Asked to explain the hundreds of records showing otherwise, Mr. Whitman replied, “No, I’m familiar with those documents and I’d just beg to differ with you,” though he did acknowledge being in “some” of them.
In defending his claim that he wasn’t involved in the program, Whitman reiterated numerous times that since it was not run out of his office, it was not under “my purview or my responsibility.”
Yet records clearly reveal that Whitman was not only fully aware of the program’s intent but also zealously pursued its goal of arming the military analysts with Pentagon talking points in an effort to dominate each relevant news cycle. He was consulted regularly, doled out directives, actively participated and was constantly in the loop.
Documented communications show that Whitman played a senior role in securing generals to brief the analysts, fashioned talking points to feed them, called analyst meetings to put out Pentagon and Bush administration PR fires, hosted meetings, determined which analysts should attend trips to wartime military sites (such as the detention center at Guantanamo Bay, Cuba) and received frequent, comprehensive reports detailing the analysts’ impact on the air, in print and online.
READ THE REST (which includes examples of his involvement straight from the FOIA records).
UPDATE: Scott Horton at Harper's Magazine has a write-up about the article today.
Senior Official in Bush Domestic Propaganda Program Remains Obama’s Pentagon Spokesman
Posted by: Brad Jacobson | September 29, 2009 at 05:35 PM
Great stuff - I'm interested in how this fits into the overall torture and abuse timeline, building on your work and that of Barstow, Marcy Wheeler, Glenn Greenwald.
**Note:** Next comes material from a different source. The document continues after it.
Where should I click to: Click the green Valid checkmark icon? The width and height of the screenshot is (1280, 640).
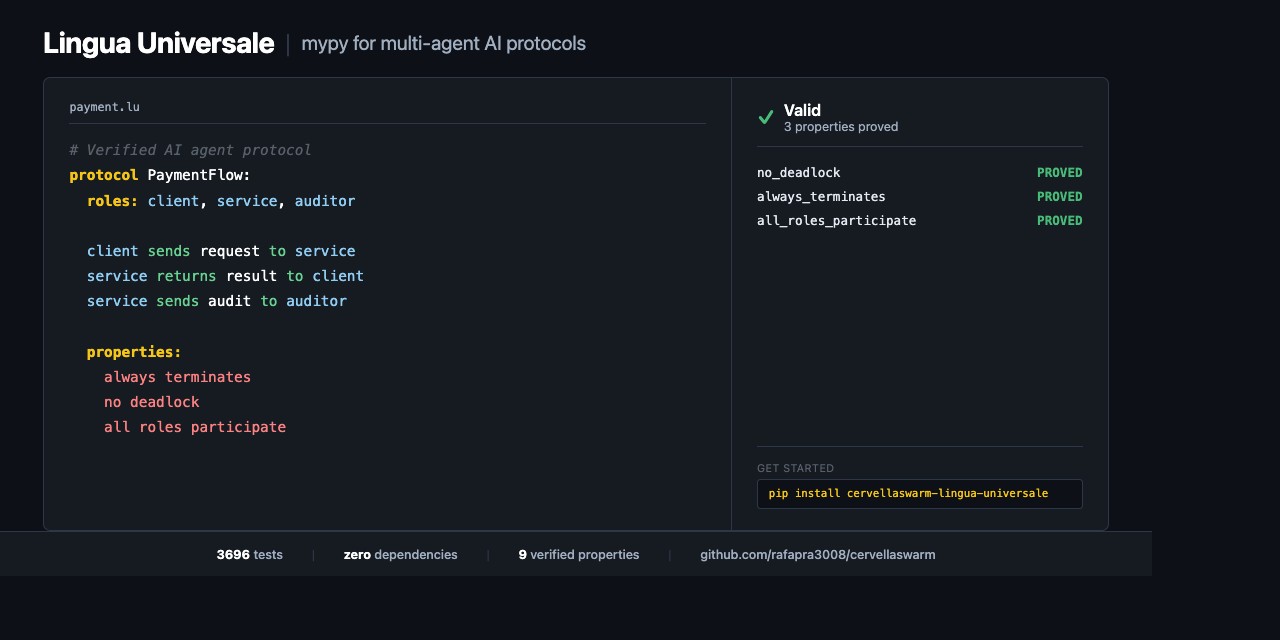point(766,117)
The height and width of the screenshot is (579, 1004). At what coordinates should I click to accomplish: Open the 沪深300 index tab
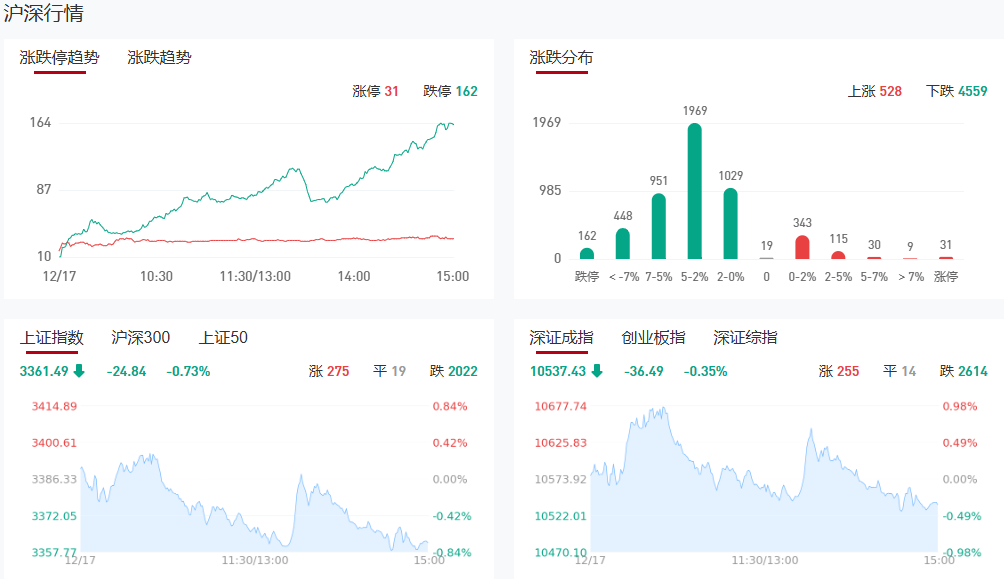[x=140, y=337]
The military are not monolithic, and it's interesting that Church and others were happy to shill BS while others such as Taugba and Mora opposed these abuses. And Whitman clearly played a pivotal role, and further exposes the contours of a domestic propaganda campaign.
Posted by: Batocchio | September 30, 2009 at 01:09 PM
Thanks, Bat. If you put together something, be sure to come back and drop a link to it.
Posted by: Brad Jacobson | October 01, 2009 at 10:14 AM
I would like to see more details about this topic. I'm going to keep coming back here.